Carly Dryhurst-Smith

UX Lead @ Forward Partners

Your conversion rate is a key metric when measuring the success of both your brand and your product, but guiding people to transact is a complex business. The transition from consumer to customer usually takes people via a checkout flow, which is essential to take payment. Whether they click that all-important ‘Pay Now’ button depends a lot on the experience they’ve had in its entirety - page-by-page, and not just that what is happening in that moment alone.

Key takeaways

  • The checkout experience starts before the add-to-bag stage
  • People crave control and need to know what’s happening, and what will happen, at every stage of the journey
  • Don’t introduce new information at the delivery and billing stage
  • It’s paramount users feel safe at this critical conversion point

Steve Krug’s motto of ‘Don’t Make Me Think’ couldn’t ring more true than in the moments leading up to, and including purchase. Users need to be in the flow, undistracted at this time, and any fear, doubt or hesitancy need to be eliminated before this point to ensure conversion. It’s therefore fundamental that your experience has handled and soothed any negative emotions further up the funnel, and replaced any of them which existed with trust, ease and certainty.

This guide will give you some tips for dealing with this throughout your whole experience, as well as some tried and tested tricks for designing your user interface.

- DATASET SECTION
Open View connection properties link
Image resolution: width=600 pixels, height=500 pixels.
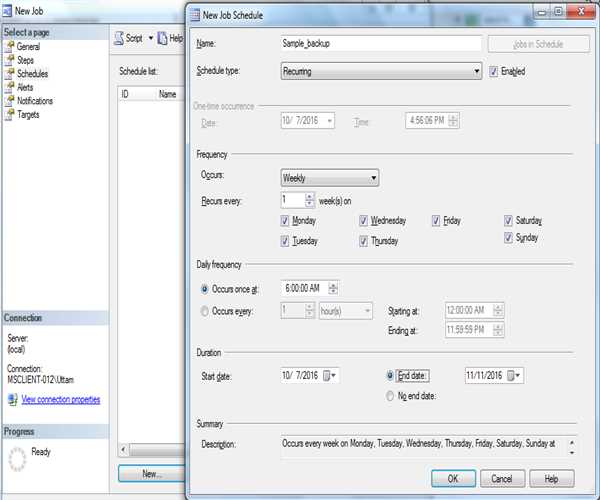pos(60,399)
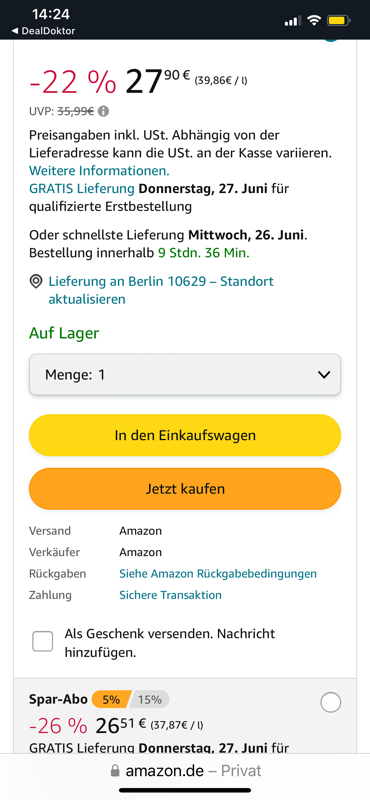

- REQUIREMENTS
1/ Extract the part of the checkout passage between "Steve Krug’s motto" and "ease and certainty.", inclusive.
2/ In the checkout passage, is each statement true? Answer yes or no and quote the deciding words. (a) The checkout experience starts at the add-to-bag stage. (b) New information should not be introduced at the delivery and billing stage. (c) The motto "Don't Make Me Think" belongs to Steve Krug.

- SOLVED TASKS
1/
Steve Krug’s motto of ‘Don’t Make Me Think’ couldn’t ring more true than in the moments leading up to, and including purchase. Users need to be in the flow, undistracted at this time, and any fear, doubt or hesitancy need to be eliminated before this point to ensure conversion. It’s therefore fundamental that your experience has handled and soothed any negative emotions further up the funnel, and replaced any of them which existed with trust, ease and certainty.

2/
(a) No: "The checkout experience starts before the add-to-bag stage"
(b) Yes: "Don’t introduce new information at the delivery and billing stage"
(c) Yes: "Steve Krug’s motto of ‘Don’t Make Me Think’"